Butler regretted that Eugenia’s imprisonment had the opposite effect than he intended. He wanted to make Eugenia’s treasonous behavior toward the Union an example of what happened to women who display such behavior. Instead, as Rable writes, Butler turned “an irksome rebel into a martyr,” which was the main reason he chose to release her from Ship Island early. Eugenia Phillips, according to Rable, “had shown considerable public relations acumen, and her prison journal reveals an ironic sense of humor, especially in her wry proposal to use a steam device to pump moisture into the rock-hard bread. Though not exactly besting Butler, she had played the wily Massachusetts politician to a draw.” (Clinton, 142) Despite the cruel punishment that awaited her, Eugenia remained loyal to the Confederacy. As William Garett noted, “her proud Southern spirit never quailed and she remained firm to the last in the opinions she had expressed.” (Rosen, 293)

Eugenia Levy Phillips’s devotion to the Confederacy appeared “unquestionable,” as Lauren Winner describes. Although Eugenia was a practicing Jew, she saw herself especially during the war as primarily a Southerner who would support her “country” at all costs, which she did. As Winner explains, Phillips “was so unswerving in her devotion to the Confederate cause that the Union suspected her of being a spy.” (Clinton, 195) Eugenia Phillips and her sister Phoebe Pember have been the Southern Jewish women most remembered by historians, and their devotion has been elevated beyond their religion, which was the hope of most of the Southern Jewish women that volunteered in support of the cause.

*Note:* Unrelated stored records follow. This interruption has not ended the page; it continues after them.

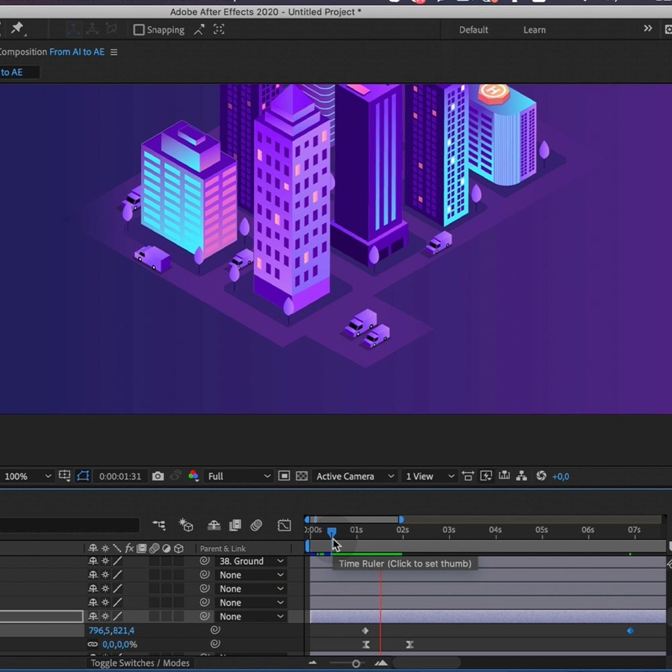The width and height of the screenshot is (672, 672).
Task: Toggle the transparency grid
Action: pyautogui.click(x=302, y=476)
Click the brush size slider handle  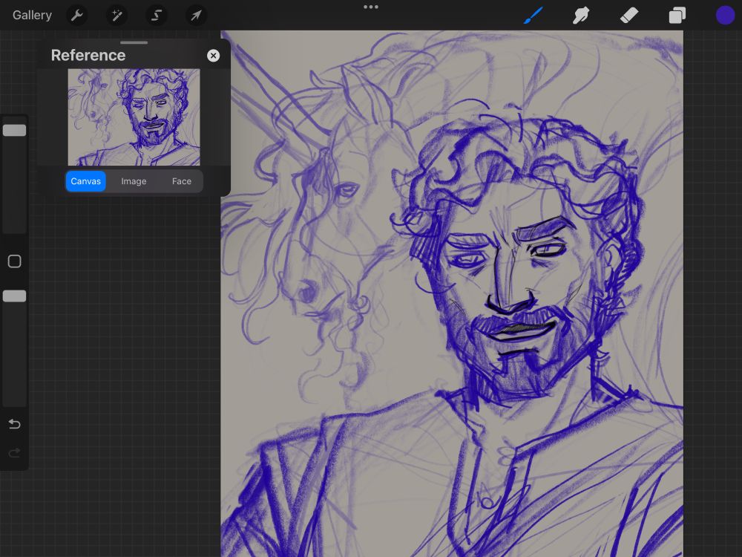(14, 131)
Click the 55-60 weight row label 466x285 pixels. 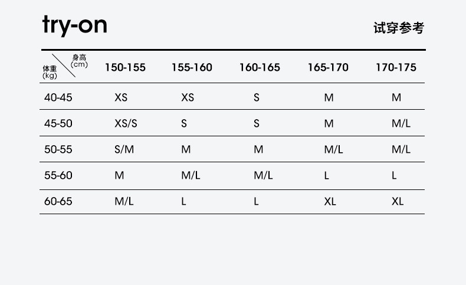58,175
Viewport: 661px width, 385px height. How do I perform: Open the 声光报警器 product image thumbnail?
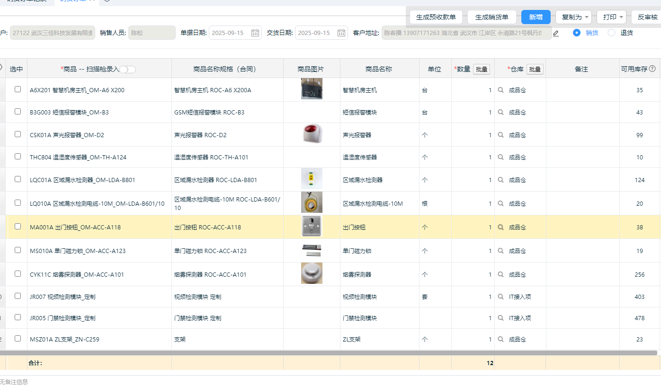tap(312, 134)
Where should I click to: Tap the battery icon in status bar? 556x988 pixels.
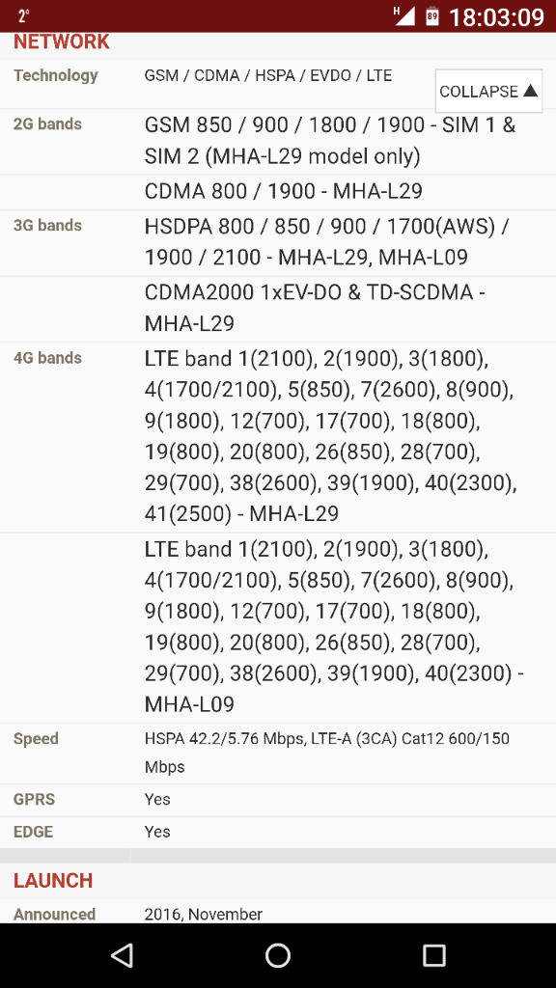[432, 15]
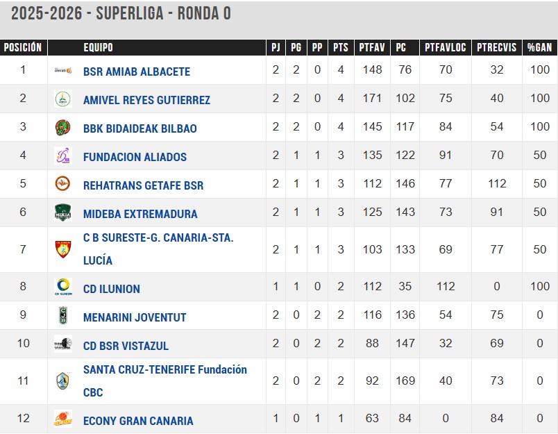Image resolution: width=558 pixels, height=434 pixels.
Task: Click the PTFAV column header
Action: 372,48
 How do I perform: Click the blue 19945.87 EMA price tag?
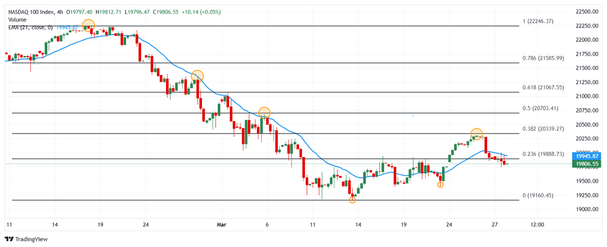[583, 156]
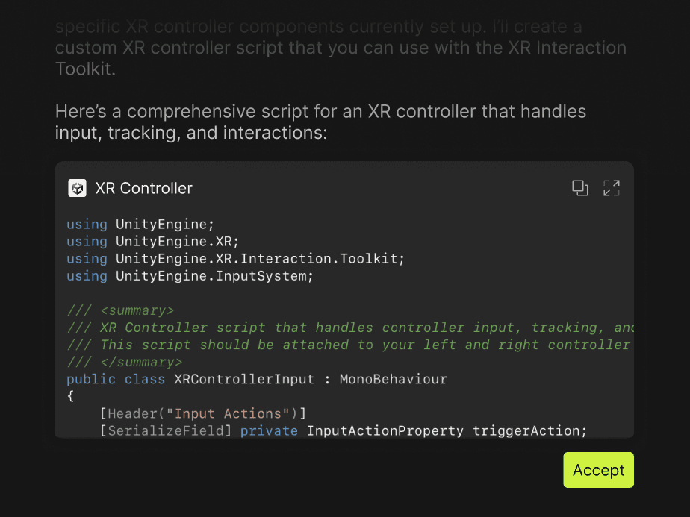Click the UnityEngine.InputSystem import line
690x517 pixels.
190,275
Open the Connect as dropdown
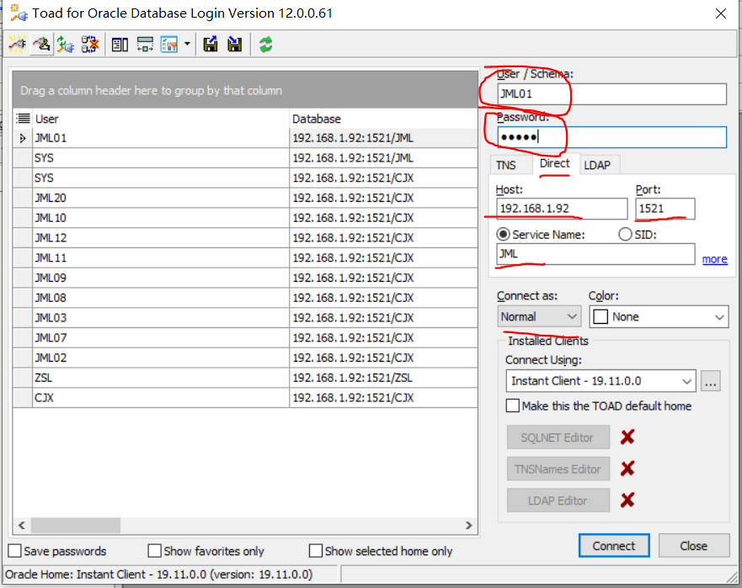Viewport: 742px width, 588px height. tap(539, 316)
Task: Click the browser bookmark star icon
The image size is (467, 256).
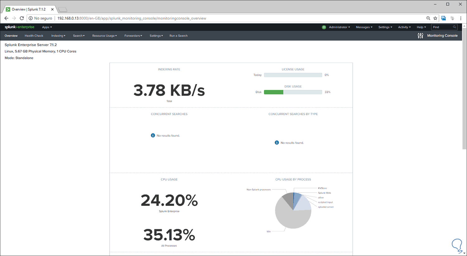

Sources and Further Reading

Benjamin F. Butler, Autobiography and Personal Reminiscences of Major-General Benjamin F. Butler, (Thayer, 1892).

Mary Boykin Miller Chestnut, Ben Williams Ames, ed., A Diary from Dixie, (Harvard University Press, 1980).

Catherine Clinton, Nina Silber, eds., Divided Houses: Gender and the Civil War, (Oxford University Press, 1992).

Drew Gilpin Faust, Mothers of Invention: Women of the Slaveholding South in the American Civil War, (University of North Carolina Press, 1996).

Bertram Wallace Korn, American Jewry and the Civil War, (Jewish Publication Society, 1951).

Jacob R. Marcus, The American Jewish Woman: A Documentary History, (Ktav Pub. House; American Jewish Archives, 1981).

Eugenia Phillips, Journal of Mrs. Eugenia Levy Phillips, 1861-1862.

Samuel Proctor, et al., eds., Jews of the South: Selected Essays from the Southern Jewish Historical Society, (Mercer University Press, 1984).

Robert Rosen, The Jewish Confederates, (University of South Carolina Press, 2000).

Special Order No. 150, Headquarters Department of the Gulf, June 30, 1862.

Hans L. Trefousse, Ben Butler: The South Called Him Beast!, (Twayne Publishers, 1957).